When is Invalidation Unhelpful?

Back in May, I discussed invalidation and how it can sometimes be helpful. Now, I’d like to explore the other side of the coin: When can invalidation be unhelpful? What can we do about it?

Invalidation is unhelpful or even harmful when the feedback you’re getting from someone else is overly vague, judgmental or rejecting; reflects a misunderstanding of your thoughts, feelings, or circumstances; or simply lacks evidence.

If you were working as a cook in a busy kitchen and the head chef were to say, “You’re not very good at grilling meat” how helpful is that form of feedback? Probably not too helpful if you don’t know what they mean by “not very good.” In that circumstance, it’s probably helpful to ask for clarification. Once you hear what the chef has to say, you’ll be able to tell whether it’s helpful or unhelpful feedback.

If you communicate how you feel to someone else, and they deny that you feel that way (“You can’t possibly be upset about that!”) or communicate that there’s something wrong with you for feeling that way (“You’re just too sensitive.”), chances are you’ve just received unhelpful invalidation.

Other forms of unhelpful invalidation include marginalization or systemic discrimination, where you are treated as an outsider or lack access to resources simply because of the appearance of your skin or other factors suggesting that you’re a member of a minority group. This type of invalidation is a major contributor to minority stress, which in turn can compromise your well-being, physical, and emotional health.
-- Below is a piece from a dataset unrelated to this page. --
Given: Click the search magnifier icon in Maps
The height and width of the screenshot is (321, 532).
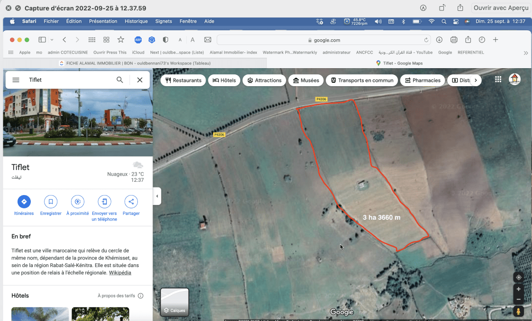Looking at the screenshot, I should tap(120, 80).
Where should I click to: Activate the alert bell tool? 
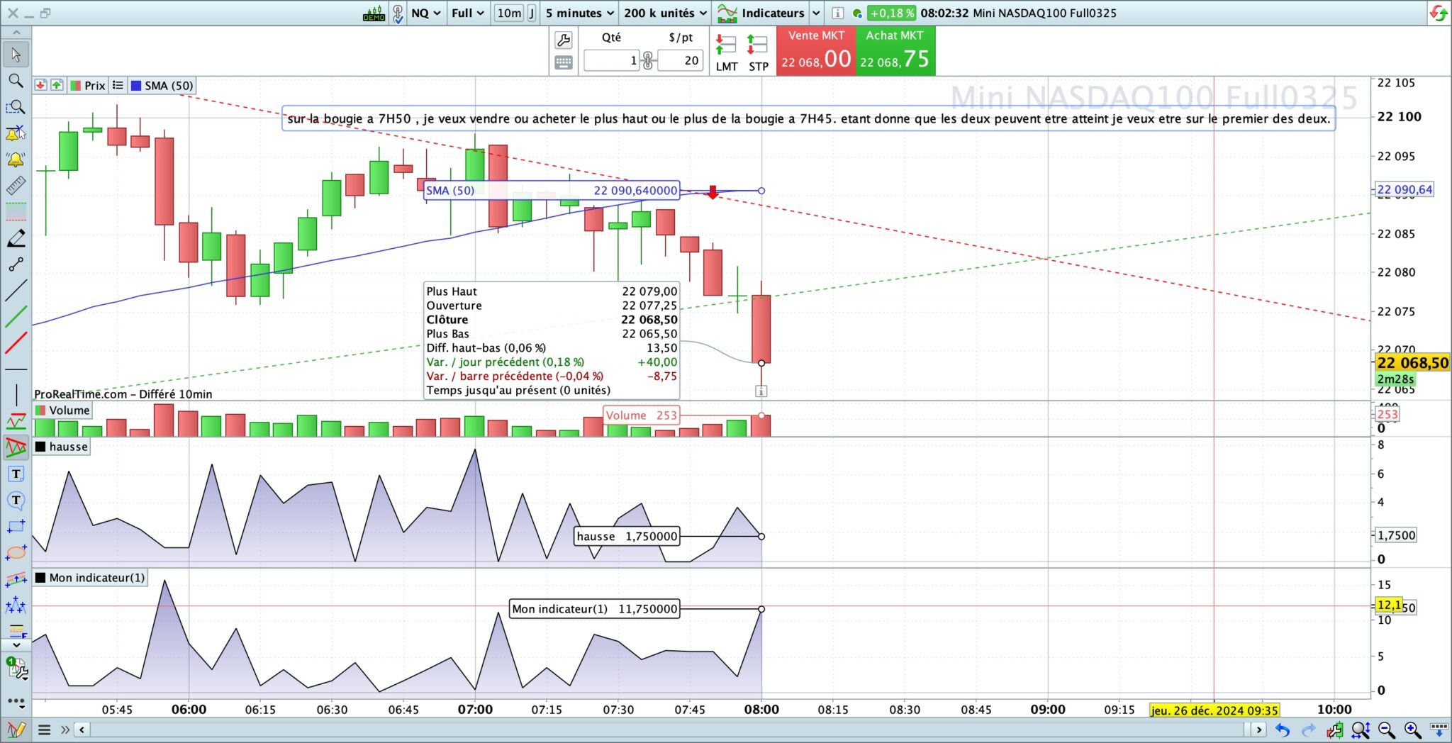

Another particularly problematic form of unhelpful invalidation is traumatic invalidation. Traumatic invalidation can involve neglect or disregard; a profound misreading or misunderstanding of your emotions, thoughts or needs, and being treated as an outsider or as unequal (as above), among other experiences. Often traumatic invalidation can result in feelings of insecurity, the sense of being excluded or an outsider, difficulty your own emotions or thoughts, challenges trusting others in relationships, and so forth.

Traumatic invalidation can result from a single, noteworthy experience or multiple experiences of being treated this way over time. I once worked with someone who recounted an experience of boating with their family as a child. They had never had swimming lessons, but after the boat launched, their family members directed them to swim back to the dock to pick something up, while the boat slowly proceeded away from the dock, faster than they could swim. It was a horrifying experience, and they described how they felt like their feelings, well-being, and even life were being treated as unimportant. Although they had experienced unhelpful invalidation in other ways, this event had a long-term influenced on how they viewed themselves and their relationships with family members.

We’ve all experienced unhelpful invalidation, whether traumatic or otherwise. The first step is to identify our experience as an example of unhelpful invalidation. I’ll discuss the next steps in my next blog. ~Alexander L. Chapman, Ph.D., R.Psych.